Causes of EN and Clinical Manifestations
Erythema nodosum is a common form of septal panniculitis that can be precipitated by inflammatory conditions, infection, or medications (commonly oral contraceptive pills) but often is idiopathic.5 The acute phase is neutrophilic, with evolution over time to a granulomatous phase. Common etiologies include sarcoidosis; inflammatory bowel disease; and bacterial or fungal infections such as Streptococcus (especially common in children), histoplasmosis, and coccidioidomycosis. The patient was otherwise healthy and was not taking any medications that are known triggers of EN. A PubMed search of articles indexed for MEDLINE in the English-language literature using the terms copperhead snake bite, erythema nodosum snake, and copperhead snake erythema nodosum revealed no reports of EN following a bite from a copperhead snake; however, in one case, an adder bite led to erysipelas, likely due to disturbed blood and lymphatic flow, which then triggered EN.6 Additionally, EN has been reported as a delayed reaction to jellyfish stings.7
Clinical features of EN include the development of tender, erythematous, subcutaneous nodules and plaques most frequently over the pretibial region. Lesions typically evolve from raised, deep-seated nodules into flat indurated plaques over a span of weeks. Occasionally, there is a slight prodromal phase marked by nonspecific symptoms such as fever and arthralgia lasting for 3 to 6 days. Erythema nodosum typically results in spontaneous resolution after 4 to 8 weeks, and management involves treatment of any underlying condition with symptomatic care. Interestingly, our patient experienced persistent symptoms over the course of 4 months, with development of new nodular lesions throughout this time period.

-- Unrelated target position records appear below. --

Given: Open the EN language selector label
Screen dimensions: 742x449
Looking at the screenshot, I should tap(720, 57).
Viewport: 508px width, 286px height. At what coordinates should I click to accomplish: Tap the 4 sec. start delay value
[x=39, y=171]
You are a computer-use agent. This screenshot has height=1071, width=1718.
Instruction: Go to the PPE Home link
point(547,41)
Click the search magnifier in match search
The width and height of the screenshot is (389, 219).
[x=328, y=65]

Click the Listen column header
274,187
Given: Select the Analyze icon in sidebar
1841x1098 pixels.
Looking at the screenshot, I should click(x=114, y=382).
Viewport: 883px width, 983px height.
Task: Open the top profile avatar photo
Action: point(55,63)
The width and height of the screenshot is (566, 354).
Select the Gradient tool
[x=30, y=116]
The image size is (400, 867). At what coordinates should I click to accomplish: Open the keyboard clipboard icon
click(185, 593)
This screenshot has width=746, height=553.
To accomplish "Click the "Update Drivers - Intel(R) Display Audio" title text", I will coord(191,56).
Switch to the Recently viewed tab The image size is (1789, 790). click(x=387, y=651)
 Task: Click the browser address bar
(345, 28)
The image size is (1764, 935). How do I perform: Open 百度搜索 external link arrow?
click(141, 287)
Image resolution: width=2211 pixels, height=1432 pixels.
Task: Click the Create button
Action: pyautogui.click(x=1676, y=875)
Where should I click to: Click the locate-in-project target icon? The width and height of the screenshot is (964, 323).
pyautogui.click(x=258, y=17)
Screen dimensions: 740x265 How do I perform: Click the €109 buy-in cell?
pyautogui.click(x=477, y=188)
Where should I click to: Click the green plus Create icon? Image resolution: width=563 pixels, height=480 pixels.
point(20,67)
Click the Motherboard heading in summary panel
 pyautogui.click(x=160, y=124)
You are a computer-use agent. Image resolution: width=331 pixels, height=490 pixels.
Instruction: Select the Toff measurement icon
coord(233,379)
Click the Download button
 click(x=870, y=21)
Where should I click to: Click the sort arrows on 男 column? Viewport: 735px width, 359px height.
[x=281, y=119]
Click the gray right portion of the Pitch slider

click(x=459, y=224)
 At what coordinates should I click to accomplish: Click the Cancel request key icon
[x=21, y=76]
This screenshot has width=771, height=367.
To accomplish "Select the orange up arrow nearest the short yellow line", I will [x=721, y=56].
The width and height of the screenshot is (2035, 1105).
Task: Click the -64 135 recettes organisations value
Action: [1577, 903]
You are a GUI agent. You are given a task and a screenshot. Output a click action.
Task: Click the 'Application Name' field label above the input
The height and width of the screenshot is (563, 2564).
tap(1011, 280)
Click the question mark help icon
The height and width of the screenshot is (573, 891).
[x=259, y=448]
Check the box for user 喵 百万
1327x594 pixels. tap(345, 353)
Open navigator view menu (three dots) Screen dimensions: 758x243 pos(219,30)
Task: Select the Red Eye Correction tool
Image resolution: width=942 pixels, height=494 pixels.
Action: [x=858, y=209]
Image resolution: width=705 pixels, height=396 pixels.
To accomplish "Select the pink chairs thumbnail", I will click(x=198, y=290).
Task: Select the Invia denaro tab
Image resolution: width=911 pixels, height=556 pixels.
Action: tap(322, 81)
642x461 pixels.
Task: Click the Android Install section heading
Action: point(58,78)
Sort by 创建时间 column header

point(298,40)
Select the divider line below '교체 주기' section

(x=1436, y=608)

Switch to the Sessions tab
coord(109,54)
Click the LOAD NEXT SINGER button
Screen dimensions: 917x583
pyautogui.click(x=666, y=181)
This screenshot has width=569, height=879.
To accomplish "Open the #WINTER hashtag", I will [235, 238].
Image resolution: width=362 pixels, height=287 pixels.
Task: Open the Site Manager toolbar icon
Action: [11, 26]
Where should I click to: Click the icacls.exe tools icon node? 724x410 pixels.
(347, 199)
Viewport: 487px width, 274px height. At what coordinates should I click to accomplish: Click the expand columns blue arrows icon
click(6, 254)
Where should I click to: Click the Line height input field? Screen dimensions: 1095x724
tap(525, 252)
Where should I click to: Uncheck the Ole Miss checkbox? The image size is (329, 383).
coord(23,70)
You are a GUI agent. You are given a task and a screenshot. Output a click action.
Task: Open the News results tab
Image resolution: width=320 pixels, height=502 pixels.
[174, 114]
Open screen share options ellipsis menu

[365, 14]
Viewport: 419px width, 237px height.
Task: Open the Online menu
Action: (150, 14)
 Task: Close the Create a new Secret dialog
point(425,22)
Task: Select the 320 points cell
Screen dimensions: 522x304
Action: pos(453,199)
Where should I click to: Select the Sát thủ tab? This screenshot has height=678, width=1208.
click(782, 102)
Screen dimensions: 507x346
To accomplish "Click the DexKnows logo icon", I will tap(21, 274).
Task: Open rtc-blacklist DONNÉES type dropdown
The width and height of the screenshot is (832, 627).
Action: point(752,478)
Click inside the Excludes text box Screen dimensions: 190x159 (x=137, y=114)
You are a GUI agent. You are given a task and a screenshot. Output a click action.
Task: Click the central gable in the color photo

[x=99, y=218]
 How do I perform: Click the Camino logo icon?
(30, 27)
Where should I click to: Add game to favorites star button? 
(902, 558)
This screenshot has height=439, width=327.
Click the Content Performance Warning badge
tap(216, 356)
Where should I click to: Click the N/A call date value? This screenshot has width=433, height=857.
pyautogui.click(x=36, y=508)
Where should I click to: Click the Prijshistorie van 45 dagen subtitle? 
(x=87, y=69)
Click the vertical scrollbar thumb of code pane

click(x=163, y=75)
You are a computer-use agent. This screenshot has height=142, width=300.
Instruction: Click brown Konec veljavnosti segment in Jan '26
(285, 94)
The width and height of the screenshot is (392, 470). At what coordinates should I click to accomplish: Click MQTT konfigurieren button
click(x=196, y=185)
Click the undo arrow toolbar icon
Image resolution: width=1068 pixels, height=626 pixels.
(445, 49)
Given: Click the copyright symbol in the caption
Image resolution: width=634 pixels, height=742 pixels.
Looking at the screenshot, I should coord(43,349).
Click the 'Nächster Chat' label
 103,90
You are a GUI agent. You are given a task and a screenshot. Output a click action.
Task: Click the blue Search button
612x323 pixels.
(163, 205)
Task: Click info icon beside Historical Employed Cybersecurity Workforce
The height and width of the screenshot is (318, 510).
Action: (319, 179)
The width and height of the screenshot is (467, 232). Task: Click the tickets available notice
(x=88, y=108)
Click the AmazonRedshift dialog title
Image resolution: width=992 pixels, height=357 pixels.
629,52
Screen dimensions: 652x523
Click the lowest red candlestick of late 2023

The most frequently used drugs for the management of symptomatic EN include nonsteroidal anti-inflammatory drugs, colchicine, and potassium iodide.8 A characteristic histologic finding of the granulomatous phase is the Miescher radial granuloma, which is a septal collection of histiocytes surrounding a cleft.9
Snakebite Reactions
Snakebites can result in a wide range of local and systemic manifestations, as snake venom may contain 20 or more toxins.10 Local complications of pit viper bites include pain, swelling, and fang marks; when examining fang marks, the presence of 2 distinct puncture wounds often indicates envenomation with a poisonous snake, whereas nonvenomous snakebites often result in smaller puncture wounds arranged in an arc. Following bites, pain can develop immediately and spread proximally up the affected limb, which occurred in our patient in the days following the bite. Intense local reactions can occur, as bites often result in intense edema of the affected limb spreading to the trunk in the days to weeks after the bite, occasionally accompanied by regional lymphadenopathy. Some bites can result in local necrosis and secondary bacterial infection caused by organisms in the oral cavity of the culprit snake.
Although they were not present in our patient, snakebites can result in a wide range of systemic toxicities ranging from clotting defects and hemolysis to neurotoxicity, myotoxicity, and nephrotoxicity.10 In severe cases, snake venom can result in disseminated intravascular coagulation, sepsis, and cardiorespiratory collapse.
The eastern copperhead (Agkistrodon contortrix) is a species of venomous snake that is endemic to eastern North America. Copperheads are members of the subfamily Crotalinae in the family Viperidae.11 Reported reactions to copperhead bites include cellulitis, necrotizing fasciitis, compartment syndrome, and tissue necrosis of an entire affected extremity.12,13 Our patient displayed no systemic symptoms to suggest envenomation.
Management of Snakebites
Treatment of snakebites varies based on the constellation and severity of symptoms as well as how recently the envenomation occurred. In urgent cases, antivenom may be administered to prevent further toxicity. In cases of progressive compartment syndrome, emergent surgical procedures such as fasciotomy or amputation are required to prevent further complications. When a superimposed bacterial infection is suspected, broad-spectrum antibiotics are required. Because our patient presented 4 months following the initial bite with isolated cutaneous manifestations, she was treated symptomatically with colchicine for EN.1,2
Final Thoughts
Our patient presented with EN following a bite from a copperhead snake. Physicians should be aware of possible etiologies of EN to evaluate patients who present with new-onset tender subcutaneous nodules. Additionally, physicians should be aware of venomous snakes endemic to their region and also understand the various complications that can result following a snakebite, with the potential for lingering cutaneous manifestations weeks to months following the initial bite.